> _WORK ORDER_
Line by line, give the data again exactly as it appears.

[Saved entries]
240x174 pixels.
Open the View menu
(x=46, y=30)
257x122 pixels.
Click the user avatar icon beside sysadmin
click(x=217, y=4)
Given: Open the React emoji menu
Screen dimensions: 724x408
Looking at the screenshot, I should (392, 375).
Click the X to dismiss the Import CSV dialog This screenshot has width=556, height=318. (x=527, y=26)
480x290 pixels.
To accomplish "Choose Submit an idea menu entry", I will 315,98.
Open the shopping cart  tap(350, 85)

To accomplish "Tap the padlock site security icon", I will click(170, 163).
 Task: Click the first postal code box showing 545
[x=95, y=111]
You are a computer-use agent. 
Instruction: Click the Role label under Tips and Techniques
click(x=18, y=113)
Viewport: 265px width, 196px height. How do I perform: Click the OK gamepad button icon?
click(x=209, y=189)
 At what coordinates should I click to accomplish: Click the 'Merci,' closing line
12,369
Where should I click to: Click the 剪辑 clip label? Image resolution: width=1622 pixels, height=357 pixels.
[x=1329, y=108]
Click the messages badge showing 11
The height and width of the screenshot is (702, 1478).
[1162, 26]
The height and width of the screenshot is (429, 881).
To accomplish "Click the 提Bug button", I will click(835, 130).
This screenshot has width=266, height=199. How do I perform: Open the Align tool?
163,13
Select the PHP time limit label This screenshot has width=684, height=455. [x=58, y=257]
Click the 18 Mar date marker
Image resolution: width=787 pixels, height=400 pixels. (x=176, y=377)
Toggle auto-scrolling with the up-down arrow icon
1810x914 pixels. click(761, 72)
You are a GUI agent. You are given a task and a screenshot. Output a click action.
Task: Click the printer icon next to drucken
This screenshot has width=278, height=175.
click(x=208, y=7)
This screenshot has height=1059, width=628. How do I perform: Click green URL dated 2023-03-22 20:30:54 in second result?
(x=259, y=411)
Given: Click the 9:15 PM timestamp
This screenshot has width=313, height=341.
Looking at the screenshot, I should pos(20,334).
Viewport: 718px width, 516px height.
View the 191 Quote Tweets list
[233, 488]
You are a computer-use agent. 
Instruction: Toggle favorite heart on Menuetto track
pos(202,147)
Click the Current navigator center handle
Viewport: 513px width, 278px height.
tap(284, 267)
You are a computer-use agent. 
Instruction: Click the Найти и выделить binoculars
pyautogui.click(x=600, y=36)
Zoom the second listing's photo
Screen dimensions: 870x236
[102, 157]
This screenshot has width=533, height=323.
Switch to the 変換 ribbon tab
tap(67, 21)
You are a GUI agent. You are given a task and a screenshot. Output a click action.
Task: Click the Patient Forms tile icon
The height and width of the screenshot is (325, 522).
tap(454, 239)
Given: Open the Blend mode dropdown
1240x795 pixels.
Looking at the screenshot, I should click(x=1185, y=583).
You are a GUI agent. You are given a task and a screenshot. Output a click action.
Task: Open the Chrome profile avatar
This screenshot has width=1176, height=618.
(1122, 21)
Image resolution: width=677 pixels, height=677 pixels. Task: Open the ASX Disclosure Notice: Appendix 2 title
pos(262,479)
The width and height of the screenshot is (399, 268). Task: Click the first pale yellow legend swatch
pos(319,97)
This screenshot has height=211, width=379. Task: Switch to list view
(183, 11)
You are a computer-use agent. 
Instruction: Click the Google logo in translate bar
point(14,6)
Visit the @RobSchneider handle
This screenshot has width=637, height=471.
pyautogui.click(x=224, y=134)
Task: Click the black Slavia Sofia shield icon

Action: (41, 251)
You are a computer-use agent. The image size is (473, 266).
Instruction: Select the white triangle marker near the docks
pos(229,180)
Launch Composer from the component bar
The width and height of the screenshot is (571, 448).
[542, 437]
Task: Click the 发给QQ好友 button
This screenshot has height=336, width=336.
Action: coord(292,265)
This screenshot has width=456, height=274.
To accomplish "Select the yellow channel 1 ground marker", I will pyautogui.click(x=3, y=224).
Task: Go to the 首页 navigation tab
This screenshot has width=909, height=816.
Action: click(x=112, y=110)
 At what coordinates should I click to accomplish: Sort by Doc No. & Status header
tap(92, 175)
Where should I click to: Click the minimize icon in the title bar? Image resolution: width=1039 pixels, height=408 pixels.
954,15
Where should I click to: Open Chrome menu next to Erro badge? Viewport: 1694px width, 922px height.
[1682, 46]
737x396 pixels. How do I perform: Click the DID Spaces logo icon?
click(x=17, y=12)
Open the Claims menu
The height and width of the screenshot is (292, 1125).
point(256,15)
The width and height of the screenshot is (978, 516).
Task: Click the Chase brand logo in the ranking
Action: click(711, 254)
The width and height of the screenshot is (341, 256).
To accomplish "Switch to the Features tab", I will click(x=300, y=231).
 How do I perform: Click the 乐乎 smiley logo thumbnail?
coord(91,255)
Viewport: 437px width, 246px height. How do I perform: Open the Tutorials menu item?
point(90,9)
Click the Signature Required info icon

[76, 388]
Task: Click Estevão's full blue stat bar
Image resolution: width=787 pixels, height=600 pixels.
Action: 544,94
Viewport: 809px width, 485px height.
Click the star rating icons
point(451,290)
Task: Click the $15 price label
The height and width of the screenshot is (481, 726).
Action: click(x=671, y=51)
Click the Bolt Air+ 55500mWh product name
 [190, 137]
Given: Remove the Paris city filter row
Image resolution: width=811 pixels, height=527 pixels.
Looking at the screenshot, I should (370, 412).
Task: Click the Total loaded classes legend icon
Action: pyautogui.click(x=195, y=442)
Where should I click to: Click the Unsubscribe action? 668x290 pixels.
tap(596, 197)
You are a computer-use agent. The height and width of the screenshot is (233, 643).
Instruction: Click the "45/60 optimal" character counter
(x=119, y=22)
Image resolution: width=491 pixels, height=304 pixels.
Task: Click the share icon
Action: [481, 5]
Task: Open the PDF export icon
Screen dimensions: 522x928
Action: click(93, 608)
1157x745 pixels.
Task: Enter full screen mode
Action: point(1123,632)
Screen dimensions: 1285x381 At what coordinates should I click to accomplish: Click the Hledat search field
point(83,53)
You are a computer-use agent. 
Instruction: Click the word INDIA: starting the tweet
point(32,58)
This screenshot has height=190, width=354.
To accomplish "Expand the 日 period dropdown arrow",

> _EXERCISE OUTPUT_
240x174 pixels.
Open the View menu
(x=46, y=30)
257x122 pixels.
Click the user avatar icon beside sysadmin
click(x=217, y=4)
Given: Open the React emoji menu
Screen dimensions: 724x408
Looking at the screenshot, I should (392, 375).
Click the X to dismiss the Import CSV dialog This screenshot has width=556, height=318. (x=527, y=26)
480x290 pixels.
To accomplish "Choose Submit an idea menu entry", I will 315,98.
Open the shopping cart  tap(350, 85)

To accomplish "Tap the padlock site security icon", I will click(170, 163).
 Task: Click the first postal code box showing 545
[x=95, y=111]
You are a computer-use agent. 
Instruction: Click the Role label under Tips and Techniques
click(x=18, y=113)
Viewport: 265px width, 196px height. How do I perform: Click the OK gamepad button icon?
click(x=209, y=189)
 At what coordinates should I click to accomplish: Click the 'Merci,' closing line
12,369
Where should I click to: Click the 剪辑 clip label? Image resolution: width=1622 pixels, height=357 pixels.
[x=1329, y=108]
Click the messages badge showing 11
The height and width of the screenshot is (702, 1478).
[1162, 26]
The height and width of the screenshot is (429, 881).
To accomplish "Click the 提Bug button", I will click(835, 130).
This screenshot has width=266, height=199. How do I perform: Open the Align tool?
163,13
Select the PHP time limit label This screenshot has width=684, height=455. [x=58, y=257]
Click the 18 Mar date marker
Image resolution: width=787 pixels, height=400 pixels. (x=176, y=377)
Toggle auto-scrolling with the up-down arrow icon
1810x914 pixels. click(761, 72)
You are a GUI agent. You are given a task and a screenshot. Output a click action.
Task: Click the printer icon next to drucken
This screenshot has width=278, height=175.
click(x=208, y=7)
This screenshot has height=1059, width=628. How do I perform: Click green URL dated 2023-03-22 20:30:54 in second result?
(x=259, y=411)
Given: Click the 9:15 PM timestamp
This screenshot has width=313, height=341.
Looking at the screenshot, I should pos(20,334).
Viewport: 718px width, 516px height.
View the 191 Quote Tweets list
[233, 488]
You are a computer-use agent. 
Instruction: Toggle favorite heart on Menuetto track
pos(202,147)
Click the Current navigator center handle
Viewport: 513px width, 278px height.
tap(284, 267)
You are a computer-use agent. 
Instruction: Click the Найти и выделить binoculars
pyautogui.click(x=600, y=36)
Zoom the second listing's photo
Screen dimensions: 870x236
[102, 157]
This screenshot has width=533, height=323.
Switch to the 変換 ribbon tab
tap(67, 21)
You are a GUI agent. You are given a task and a screenshot. Output a click action.
Task: Click the Patient Forms tile icon
The height and width of the screenshot is (325, 522).
tap(454, 239)
Given: Open the Blend mode dropdown
1240x795 pixels.
Looking at the screenshot, I should click(x=1185, y=583).
You are a GUI agent. You are given a task and a screenshot. Output a click action.
Task: Open the Chrome profile avatar
This screenshot has width=1176, height=618.
(1122, 21)
Image resolution: width=677 pixels, height=677 pixels. Task: Open the ASX Disclosure Notice: Appendix 2 title
pos(262,479)
The width and height of the screenshot is (399, 268). Task: Click the first pale yellow legend swatch
pos(319,97)
This screenshot has height=211, width=379. Task: Switch to list view
(183, 11)
You are a computer-use agent. 
Instruction: Click the Google logo in translate bar
point(14,6)
Visit the @RobSchneider handle
This screenshot has width=637, height=471.
pyautogui.click(x=224, y=134)
Task: Click the black Slavia Sofia shield icon

Action: (41, 251)
You are a computer-use agent. The image size is (473, 266).
Instruction: Select the white triangle marker near the docks
pos(229,180)
Launch Composer from the component bar
The width and height of the screenshot is (571, 448).
[542, 437]
Task: Click the 发给QQ好友 button
This screenshot has height=336, width=336.
Action: coord(292,265)
This screenshot has width=456, height=274.
To accomplish "Select the yellow channel 1 ground marker", I will pyautogui.click(x=3, y=224).
Task: Go to the 首页 navigation tab
This screenshot has width=909, height=816.
Action: click(x=112, y=110)
 At what coordinates should I click to accomplish: Sort by Doc No. & Status header
tap(92, 175)
Where should I click to: Click the minimize icon in the title bar? Image resolution: width=1039 pixels, height=408 pixels.
954,15
Where should I click to: Open Chrome menu next to Erro badge? Viewport: 1694px width, 922px height.
[1682, 46]
737x396 pixels. How do I perform: Click the DID Spaces logo icon?
click(x=17, y=12)
Open the Claims menu
The height and width of the screenshot is (292, 1125).
point(256,15)
The width and height of the screenshot is (978, 516).
Task: Click the Chase brand logo in the ranking
Action: click(711, 254)
The width and height of the screenshot is (341, 256).
To accomplish "Switch to the Features tab", I will click(x=300, y=231).
 How do I perform: Click the 乐乎 smiley logo thumbnail?
coord(91,255)
Viewport: 437px width, 246px height. How do I perform: Open the Tutorials menu item?
point(90,9)
Click the Signature Required info icon

[76, 388]
Task: Click Estevão's full blue stat bar
Image resolution: width=787 pixels, height=600 pixels.
Action: 544,94
Viewport: 809px width, 485px height.
Click the star rating icons
point(451,290)
Task: Click the $15 price label
The height and width of the screenshot is (481, 726).
Action: click(x=671, y=51)
Click the Bolt Air+ 55500mWh product name
 [190, 137]
Given: Remove the Paris city filter row
Image resolution: width=811 pixels, height=527 pixels.
Looking at the screenshot, I should (370, 412).
Task: Click the Total loaded classes legend icon
Action: pyautogui.click(x=195, y=442)
Where should I click to: Click the Unsubscribe action? 668x290 pixels.
tap(596, 197)
You are a computer-use agent. The height and width of the screenshot is (233, 643).
Instruction: Click the "45/60 optimal" character counter
(x=119, y=22)
Image resolution: width=491 pixels, height=304 pixels.
Task: Click the share icon
Action: [481, 5]
Task: Open the PDF export icon
Screen dimensions: 522x928
Action: click(93, 608)
1157x745 pixels.
Task: Enter full screen mode
Action: point(1123,632)
Screen dimensions: 1285x381 At what coordinates should I click to accomplish: Click the Hledat search field
point(83,53)
You are a computer-use agent. 
Instruction: Click the word INDIA: starting the tweet
point(32,58)
This screenshot has height=190, width=354.
To accomplish "Expand the 日 period dropdown arrow",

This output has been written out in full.